Depression is a condition that is characterized by a sense of 'feeling low' with reduced concentration, reduced energy and reduced ability to enjoy daily activities for at least two weeks. In simple terms, if a person feels low off and on and the symptoms can change within hours or one or two days, then the diagnosis of depression as an illness is inappropriate.
If depression becomes worse there can be a loss of appetite (in some cases an increase) with consequent loss in weight (or gain), bowel and bladder disturbances including constipation and loss of sexual drive or libido. If the condition become severe, a person may become suicidal with a sense of hopelessness.
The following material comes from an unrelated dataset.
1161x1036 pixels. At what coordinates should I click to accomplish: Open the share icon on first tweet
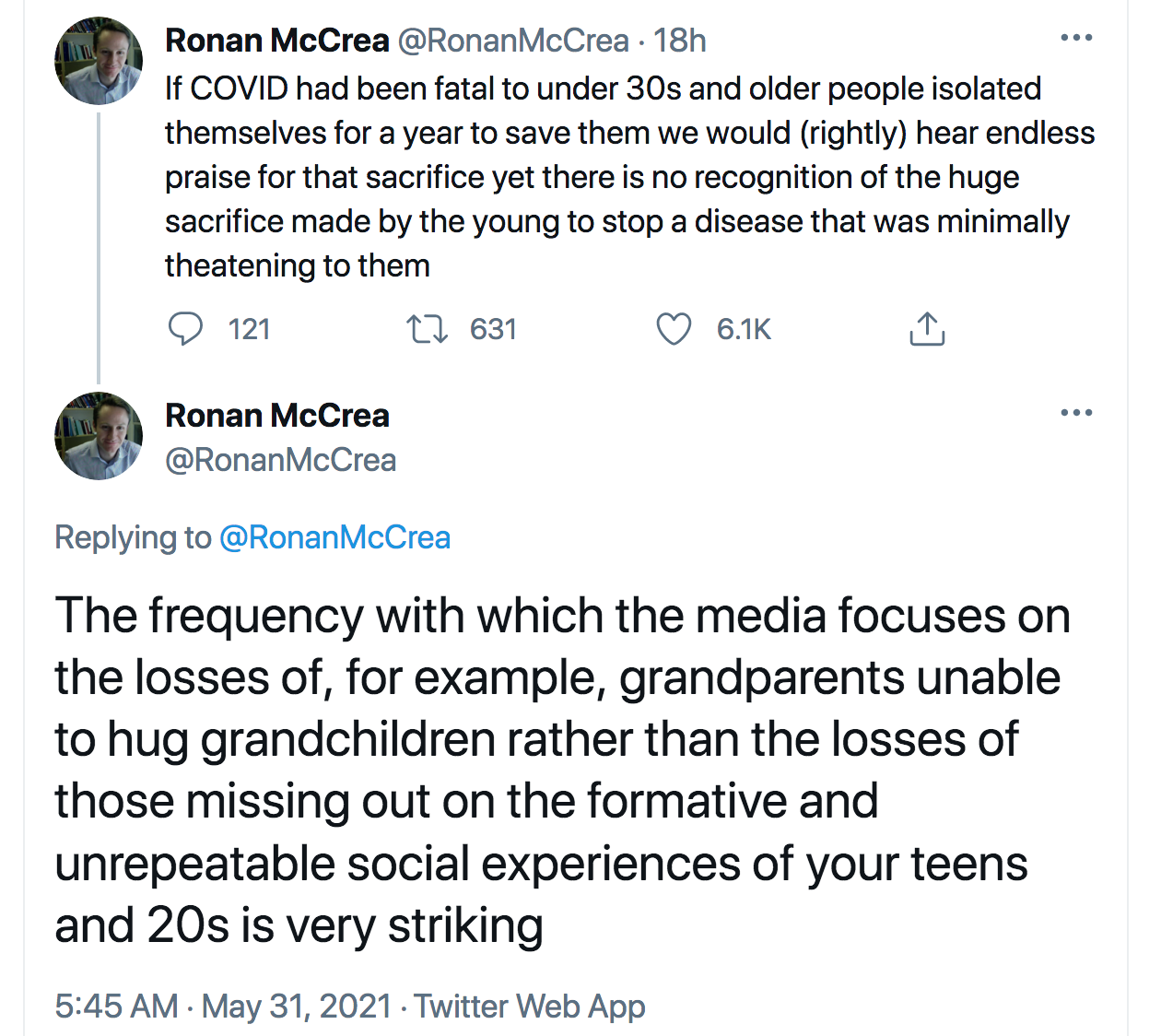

In psychiatry, there is an acceptance of an underlying family or genetic element in the causation of this condition. It means that if a parent or a grandparent have or had depression then the condition can occur in younger generations. In psychology, it is believed that an individual suffering with depression learns habits or gets 'conditioned' to think and behave like a depressed person. Treatment in the two approaches differs. Psychiatry focusses on the 'chemical imbalance' hypothesis of depression and so relies on medications for treatment. Psychological intervention involves changing the habits of thinking and behaving in a particular - depressed- way. Current western prevalent mode of psychotherapy focusses more on CBT or cognitive behaviour therapy, though other kinds of psychotherapy modalities are available that could be equally effective.
My own experiences of treatment of such condition is with and without medication. In many cases, I have had to help a person come off medication gradually, which can be done under supervision along with psychotherapy. The way I work with my clients is with imagery and meditation or simple breathing exercises.
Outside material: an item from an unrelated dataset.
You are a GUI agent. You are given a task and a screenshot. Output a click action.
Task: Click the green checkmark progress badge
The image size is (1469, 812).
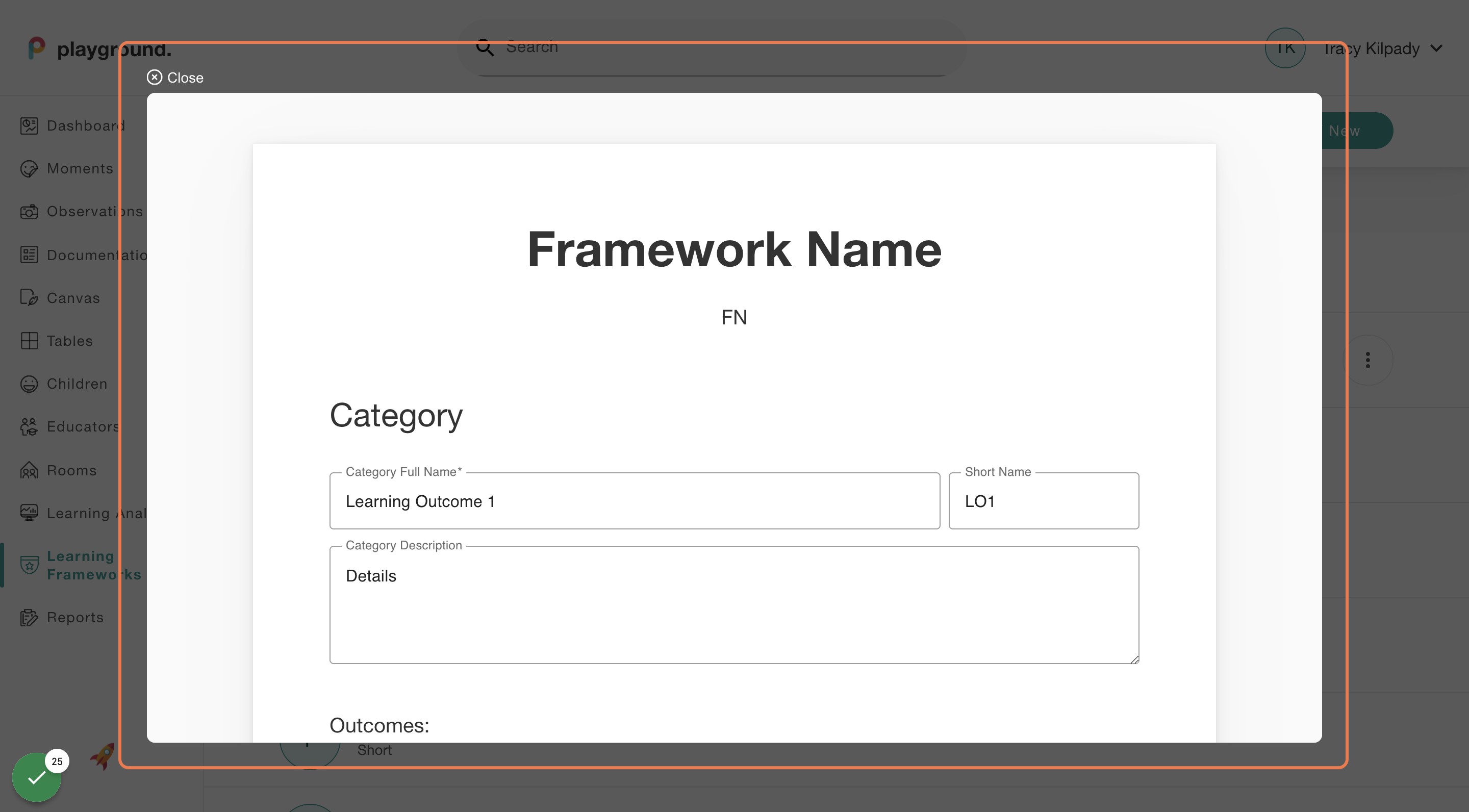tap(37, 777)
In eastern parts of the world, the symptoms of depression are more physical than psychological. A person may not be able to express themselves verbally because of family pressures and demands of the culture. So the symptoms appear as pains and aches in various parts of the body. They may also appear as anxieties and fears. Though grief is different from depression, in my experience, too many losses of family members, friends or relations can cause the condition of depression even many years later after the events.
In my view, meditation can be successfully used (when done regularly) to treat depression under the supervision of a professional who has experience in dealing with such cases.